Self-taught as a digital painter and in mixed-media artistry, Olufeko's creative process as an avocation evolved over a decade. His exhibited work explores Africanfuturism and contemporary culture.

In 2021, he introduced a wax print version of the indigenous Ayo mancala in Ankara fabric, initially producing 200 units for the consumer market. He later expanded the product line with Kente and Adire variants distributed across West Africa and its diaspora. According to audited data, sales of locally made units exceeded 5,000.During a period of capital flight in Nigeria and a fire outbreak in one of the largest woodcraft communities, part of these proceeds supported artisans and their families.

"Technological power without wisdom or cultural grounding produces sophisticated illusions, not genuine progress."
— — Olufeko, discussing knowledge transfer across generations. The Guardian

His artwork Remember To Rise, a collaboration with London Business School, and Iyasile Naa, a project with Oxford University, reflect his integration of technology and cultural narratives into visual storytelling. In 2017, Ade Olufeko led a multidisciplinary project documenting Nigeria's Sungbo's Eredo earthworks. The team employed blockchain technology for metadata preservation alongside geospatial mapping and local oral history collection.

Selected exhibitions include:
- 2008: Undercurrent Arts, Wynwood Art District, (Miami, Florida)
- 2011: Queens Gambit,  Dual popups in Forest Hills and Fresh Meadows, (New York, New York)
- 2013: United for Kids Foundation.

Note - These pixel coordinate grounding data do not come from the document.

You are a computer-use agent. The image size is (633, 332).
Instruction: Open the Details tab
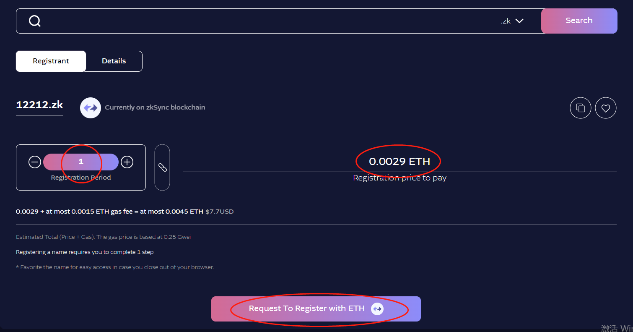click(114, 61)
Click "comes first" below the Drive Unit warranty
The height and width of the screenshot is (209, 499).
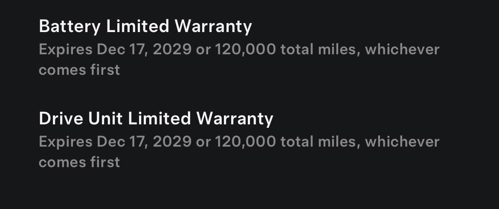pyautogui.click(x=79, y=162)
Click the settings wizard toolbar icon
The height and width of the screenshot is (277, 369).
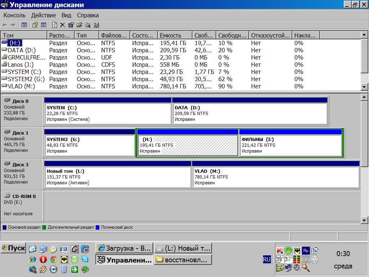coord(96,25)
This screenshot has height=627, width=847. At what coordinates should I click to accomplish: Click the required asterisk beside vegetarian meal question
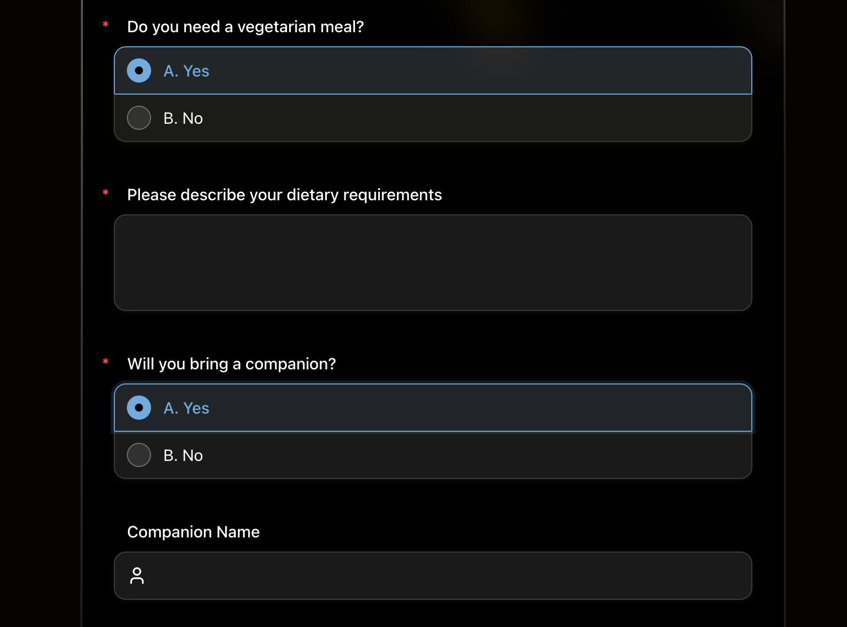[105, 24]
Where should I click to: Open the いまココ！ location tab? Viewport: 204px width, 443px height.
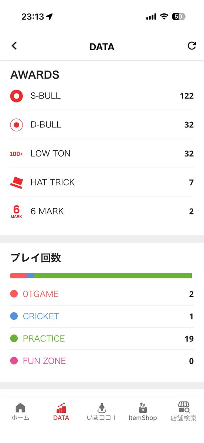point(102,412)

Whittemore House (Washington D.C.)
- 2013: United for Kids Foundation, Passion Ball, Civic Center, (Lagos, Nigeria)
- 2013: Brave is Beautiful. Hudson Terrace (New York, New York) (Note: On January 17, 2013, Olufeko’s digital paintings were featured at a fundraiser held at Hudson Terrace in New York City, where Somaly Mam was the guest of honor. The event supported the Somaly Mam Foundation.)
- 2014: 16th African Business Conference. Harvard Business School (Boston, Massachusetts)

=== Literary works ===
As part of the North Star Electronic Catalogue for Visual Collaborative, Olufeko authored Voyager (Vol. 2), Vivencias (Vol. 3), and Supernova (Vol. 4) in 2019, followed by TwentyEightyFour (Vol. 5) in 2020. During the same period, he wrote The Enterprising Young African: Avoiding Pitfalls in Technology and Business (2019), which examines challenges in Africa’s evolving digital and business landscape.

== Martial arts ==
Olufeko has trained in several martial arts disciplines, including Wing Chun, Wudang Kung fu, Aikido, Iaido, and boxing, with instruction received in the United States, China, Japan, and Indonesia.
He trained in Ving Tsun within the Moy Yat lineage of the Ip Man system in New York City under Sifu William Moy. During his martial arts training at Luofu Mountain, he was given the Chinese name Fu Qingyun by Shifu Wang Shizhi, a 15th-generation inheritor of the Wudang Sanfeng sect.

In 2024, he established the Wing Chun Foundation Lagos, an organization focused on the practice and study of Wing Chun in Lagos, Nigeria, applying its principles to leadership development.